--- JOB ---
Copy the following records line for line, with no changes.

--- SOURCE RECORDS ---
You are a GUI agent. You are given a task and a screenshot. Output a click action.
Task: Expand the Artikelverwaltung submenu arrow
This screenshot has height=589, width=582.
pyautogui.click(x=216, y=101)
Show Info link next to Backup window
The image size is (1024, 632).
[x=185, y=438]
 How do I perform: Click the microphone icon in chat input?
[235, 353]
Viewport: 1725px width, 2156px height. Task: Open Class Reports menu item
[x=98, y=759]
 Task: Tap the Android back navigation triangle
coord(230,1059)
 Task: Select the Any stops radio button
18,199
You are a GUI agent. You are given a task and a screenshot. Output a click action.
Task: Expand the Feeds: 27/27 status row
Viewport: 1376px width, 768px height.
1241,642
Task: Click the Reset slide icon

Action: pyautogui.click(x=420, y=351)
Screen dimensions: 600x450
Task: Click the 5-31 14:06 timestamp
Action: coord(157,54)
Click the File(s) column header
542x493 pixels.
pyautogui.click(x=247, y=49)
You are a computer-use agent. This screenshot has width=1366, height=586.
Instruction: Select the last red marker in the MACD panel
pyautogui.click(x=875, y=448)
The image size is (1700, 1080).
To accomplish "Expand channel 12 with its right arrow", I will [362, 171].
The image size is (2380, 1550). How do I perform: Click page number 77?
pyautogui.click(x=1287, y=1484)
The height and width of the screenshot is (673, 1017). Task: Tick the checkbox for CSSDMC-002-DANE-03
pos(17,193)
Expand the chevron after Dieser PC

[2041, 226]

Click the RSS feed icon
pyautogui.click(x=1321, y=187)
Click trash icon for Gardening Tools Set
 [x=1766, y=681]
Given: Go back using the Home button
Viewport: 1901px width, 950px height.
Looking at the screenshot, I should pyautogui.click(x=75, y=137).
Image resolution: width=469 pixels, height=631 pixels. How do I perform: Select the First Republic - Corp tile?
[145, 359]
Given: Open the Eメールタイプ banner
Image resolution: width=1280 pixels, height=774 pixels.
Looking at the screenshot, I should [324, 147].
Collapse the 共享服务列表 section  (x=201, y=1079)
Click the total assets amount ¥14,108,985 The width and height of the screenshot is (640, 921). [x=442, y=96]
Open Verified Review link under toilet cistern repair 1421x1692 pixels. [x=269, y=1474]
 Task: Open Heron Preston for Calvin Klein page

--- ANSWER TO THIS EXERCISE ---
You are a GUI agent. You are given a task and a screenshot. Output a click action.
Task: Expand the Artikelverwaltung submenu arrow
This screenshot has height=589, width=582.
pyautogui.click(x=216, y=101)
Show Info link next to Backup window
The image size is (1024, 632).
[x=185, y=438]
 How do I perform: Click the microphone icon in chat input?
[235, 353]
Viewport: 1725px width, 2156px height. Task: Open Class Reports menu item
[x=98, y=759]
 Task: Tap the Android back navigation triangle
coord(230,1059)
 Task: Select the Any stops radio button
18,199
You are a GUI agent. You are given a task and a screenshot. Output a click action.
Task: Expand the Feeds: 27/27 status row
Viewport: 1376px width, 768px height.
1241,642
Task: Click the Reset slide icon

Action: pyautogui.click(x=420, y=351)
Screen dimensions: 600x450
Task: Click the 5-31 14:06 timestamp
Action: coord(157,54)
Click the File(s) column header
542x493 pixels.
pyautogui.click(x=247, y=49)
You are a computer-use agent. This screenshot has width=1366, height=586.
Instruction: Select the last red marker in the MACD panel
pyautogui.click(x=875, y=448)
The image size is (1700, 1080).
To accomplish "Expand channel 12 with its right arrow", I will [362, 171].
The image size is (2380, 1550). How do I perform: Click page number 77?
pyautogui.click(x=1287, y=1484)
The height and width of the screenshot is (673, 1017). Task: Tick the checkbox for CSSDMC-002-DANE-03
pos(17,193)
Expand the chevron after Dieser PC

[2041, 226]

Click the RSS feed icon
pyautogui.click(x=1321, y=187)
Click trash icon for Gardening Tools Set
 [x=1766, y=681]
Given: Go back using the Home button
Viewport: 1901px width, 950px height.
Looking at the screenshot, I should pyautogui.click(x=75, y=137).
Image resolution: width=469 pixels, height=631 pixels. How do I perform: Select the First Republic - Corp tile?
[145, 359]
Given: Open the Eメールタイプ banner
Image resolution: width=1280 pixels, height=774 pixels.
Looking at the screenshot, I should [324, 147].
Collapse the 共享服务列表 section  (x=201, y=1079)
Click the total assets amount ¥14,108,985 The width and height of the screenshot is (640, 921). [x=442, y=96]
Open Verified Review link under toilet cistern repair 1421x1692 pixels. [x=269, y=1474]
 Task: Open Heron Preston for Calvin Klein page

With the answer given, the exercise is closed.